◆ **DIRECTIONS**
1. In the text mining exercises below, which file holds the movie review data?
2. Shorten the paragraph starting "In the following exercises" in the text mining exercise page below, keeping its main facts.
3. Extend the text mining exercise page below, picking up right after its final line.

◆ **PROVIDED TEXT**
** BEGIN **
# Advanced Text Mining Part 2 - Exercises with Answers

In the following exercises, we will work with data from movie reviews for the sentiment analysis. The movie reviews were scraped from a website. Each review is a document and, collectively, the reviews form the corpus. We will be using the `movie_reviews.csv` file

## Exercise 1

#### Task 1
##### Load the following packages/libraries that are used in this module:
##### pandas, numpy, pickle (Helper packages); nltk (natural language toolkit for text processing); scikit-learn; matplotlib (for visualizing)

#### Result:

In [None]:
# Helper packages.
import os
import pandas as pd
import numpy as np
import pickle

# Packages with tools for text processing.
import nltk

# Packages for working with text data and analyzing sentiment.
from nltk.sentiment.vader import SentimentIntensityAnalyzer 
from sklearn.feature_extraction.text import CountVectorizer
from sklearn.model_selection import train_test_split
from sklearn.linear_model import LogisticRegression

# Packages to build and measure the performance of a logistic regression model. 
from sklearn.model_selection import train_test_split
from sklearn import metrics
from sklearn import preprocessing

# Package for visualizing the results.
** END **
◆ **INFORMATION SUPPLIED**
** BEGIN **
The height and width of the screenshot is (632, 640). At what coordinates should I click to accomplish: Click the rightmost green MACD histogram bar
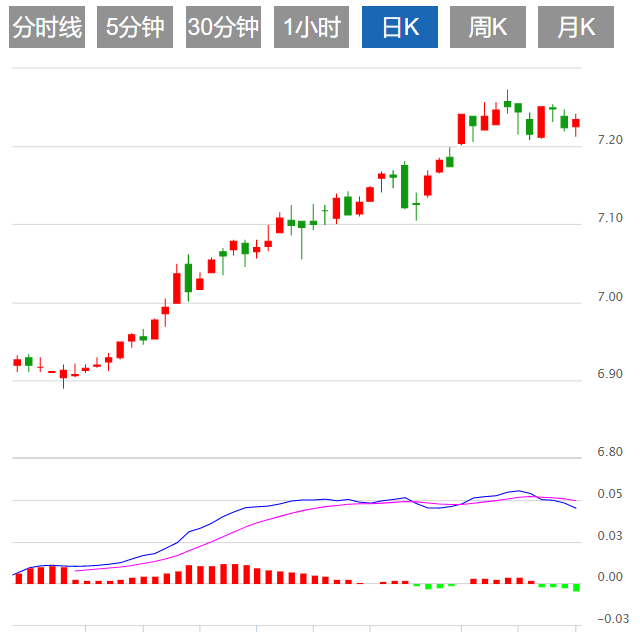pos(577,587)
** END **
◆ **TASK RESPONSES**
1. The `movie_reviews.csv` file.

2. The exercises use movie reviews scraped from a website for sentiment analysis. Each review is a document, all the reviews together form the corpus, and the data come from the `movie_reviews.csv` file.

3.
import matplotlib.pyplot as plt



##### Task 2
##### Set `main_dir` to the location of your `booz-allen-hamilton` folder.
##### Make `data_dir` from the `main_dir` and concatenate remainder of the path to data directory.
##### Make `plots_dir` from the `main_dir` and concatenate remainder of the path to plots directory.
##### Set the working directory to `data_dir`.
##### Check if the working directory is updated to `data_dir`.

#### Result:

In [None]:
from pathlib import Path
# Set `home_dir` to the root directory of your computer.
home_dir = Path.home()

# Set `main_dir` to the location of your `booz-allen-hamilton` folder.
main_dir = home_dir / "Desktop" / "booz-allen-hamilton"

# Make `data_dir` from the `main_dir` and remainder of the path to data directory.
data_dir = main_dir / "data"

# Make `plots_dir` from the `main_dir` and remainder of the path to plots directory.
plot_dir = main_dir / "plots"

In [None]:
# Change the working directory.
os.chdir(data_dir)

# Check the working directory.
print(os.getcwd())

#### Task 3

###### Load the `movie_reviews.csv` file and preview the data. 

In [None]:
movie_reviews = pd.read_csv('movie_reviews.csv')
movie_reviews.head()

#### Task 4
##### Execute the below chuck of code that performs the following steps in order to clean the movie reviews data. (These are the same steps that were used to preprocess the text data in our earlier module)

##### 1. Converted all characters to lower case 
##### 2. Removed stop words 
##### 3. Removed punctuation, numbers, and all other symbols that are not letters 
##### 4. Stemmed words
##### 5. Saved the cleaned reviews in the list `reviews_clean_list` and created a Document-Term Matrix and saved it as `reviews_DTM` 

###### Print the first 10 reviews from `reviews_clean_list`.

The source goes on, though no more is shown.